A bill of complaint was filed by E. I. duPont de Nemours & Company against Atlas Powder Company under U.S.R.S. § 4915, 35 U.S.C.A. § 63. An interference was declared in the Patent Office between an application owned by plaintiff and patent No. 1,913,344 owned by defendant. The Board of Appeals of the Patent Office decided in favor of defendant. Thereupon, plaintiff filed this bill of complaint. Defendant answered and filed a counterclaim charging infringement by plaintiff of claims 20 and 22 of defendant’s patent. These claims constituted the counts in issue in the interference proceeding.

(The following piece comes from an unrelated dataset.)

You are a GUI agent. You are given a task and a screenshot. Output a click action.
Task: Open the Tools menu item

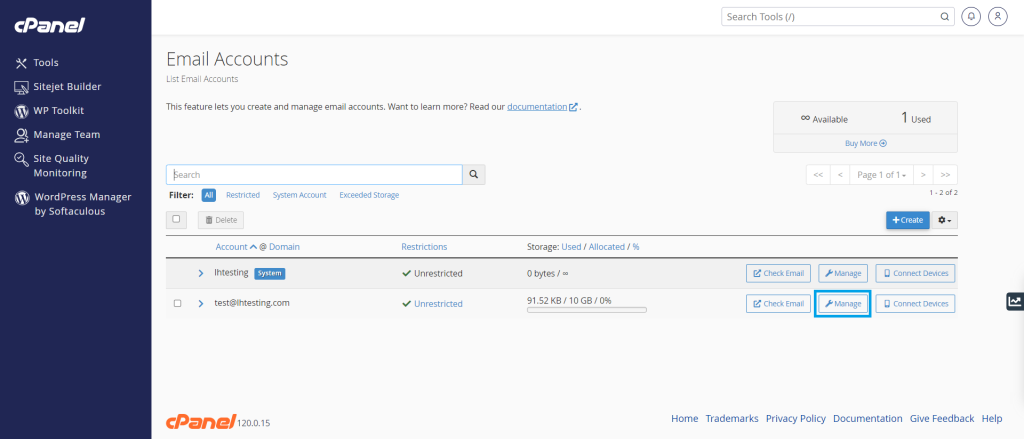point(46,63)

Replying to defendant’s counterclaim, plaintiff set up the usual defenses in a patent infringement suit including invalidity of the claims sued upon. Among the reasons set forth in the reply are that the patent is invalid because more than two years prior to the filing of the application therefor the subject matter of the claims had been patented or described in letters patent or printed publications, and also is invalid for want of invention.
Here are two separate complaints respecting the same invention pleaded to issue. A court of equity need not hear both complaints at the same time or hear one and dismiss the other. The issues raised by defendant’s counterclaim are the broad issues of an infringement suit. The issue raised by plaintiff’s bill is the narrow one of priority of invention. Obviously the air will be cleared by first hearing and determining the issues raised by defendant’s counterclaim. Meanwhile the suit under U.S.R.S. § 4915, 35 U.S.C.A. § 63, can remain in abeyance.
*264Defendant’s motion that paragraphs 10(g) and 10(h) of plaintiff’s answer to defendant’s counterclaim be stricken out or, alternatively, that the bill of complaint be dismissed, must be denied.